VIEWPOINTS: Considering the lives of the people we support

Thank you to Hannah Crawford (@slthannah) for producing our first ever ‘Viewpoints’ feature.

I started to think about what I was going to write soon after the New Year and more recently having been at the UK Swallow Research Group in this month I’ve been thinking about how important it is to consider the lives of the people we support.

Holidays, and in particular Christmas, are often challenging times for patients and their loved ones alike. It is very easy to forget about what the time will be like for them, when we leave the office for our own annual celebrations.

Two cases in particular made me think about this (all names used are pseudonyms):

Case number one is Matthew who is 43. He lives in a staffed house with four friends, but visits his parents regularly. He has moderate learning disabilities and is able to use some limited single words to communicate. He has lived with dysphagia for many years but as he has got older the impact of his dysphagia has become more significant.

In September, after several hospitalisations with pneumonia, he had a PEG fitted in what was decided to be his best interests. Matthew was poorly with sepsis after his PEG placement and took several weeks to recover. Once he had recovered I visited him while he was at home with his parents and started a discussion about a tasters programme.

As soon as his Mum realised that I was talking about Matthew having things to eat, her face lit up and she said “oh thank goodness for that”. I was surprised because we had discussed tasters as part of the PEG discussion, but now I wonder if she had not been able to take this information in when Matthew was very poorly.

When I explained to her that we would start Matthew on a programme of foods that he liked, for pleasure, she was delighted and confided in me that “Christmas was back on”. She explained that once Matthew had had his PEG fitted they had decided that they wouldn’t be having a Christmas dinner because they believed he couldn’t participate in it.

Case number two are Mum, Charlotte and her son, Jack. Jack has profound and multiple disabilities and I worked with them both as part of my research.

Charlotte described how difficult Christmas day is for her. She talked about how Jack enjoys many things about Christmas and the run up to it. He can enjoy the music and the smells and is able to sense the atmosphere and excitement that develops in the weeks before Christmas. But Christmas day is very difficult.

Because the focus of the day is Christmas dinner, and Jack can’t eat the dinner other than a small amount which is pureed, Charlotte does not enjoy the day. She describes the day as ‘heartbreaking’. She gives him a small amount at lunchtime, but her own sadness often means she does not feel able to eat and enjoy the meal. She told me that often she ends up just eating cold turkey and chips at the end of the day.

We spend a lot of time with our patients and we try to observe them in the range of environments they eat in, and eating as wide a range of foods as is appropriate. However, festive meal times which are often exclusively a time for family and friends to eat together and celebrate, we often don’t have access to.

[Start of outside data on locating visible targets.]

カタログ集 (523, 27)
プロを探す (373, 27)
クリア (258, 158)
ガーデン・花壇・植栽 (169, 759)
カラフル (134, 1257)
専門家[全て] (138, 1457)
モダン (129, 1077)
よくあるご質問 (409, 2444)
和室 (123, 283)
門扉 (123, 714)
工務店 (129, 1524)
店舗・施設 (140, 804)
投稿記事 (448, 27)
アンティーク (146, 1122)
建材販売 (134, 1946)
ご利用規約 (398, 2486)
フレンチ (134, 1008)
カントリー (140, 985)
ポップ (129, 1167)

When I think about festive meal times it is clear that they are a time where the medical framework that often rules our patients lives, collides with the social world in which they live, and it is seems never more apparent how at odds they may be.

Matthew’s case made me realise that while we might not be there to observe meals such as Christmas dinner, to do so would seem the ultimate intrusion of the medical world, we need to consider how our recommendations may impact on the social worlds of our patients and their families.

We need to ask about the impact of our recommendations on their social worlds. We need to talk to them about what is important in their lives and think about how we can ensure that we support them flexibly so that they can enjoy life, balancing physical eating and drinking skills with health and quality of life.

In short, we need to use our evidence based clinical skills and experience to work with our patients and their families to come to the right set of person-centred recommendations for them.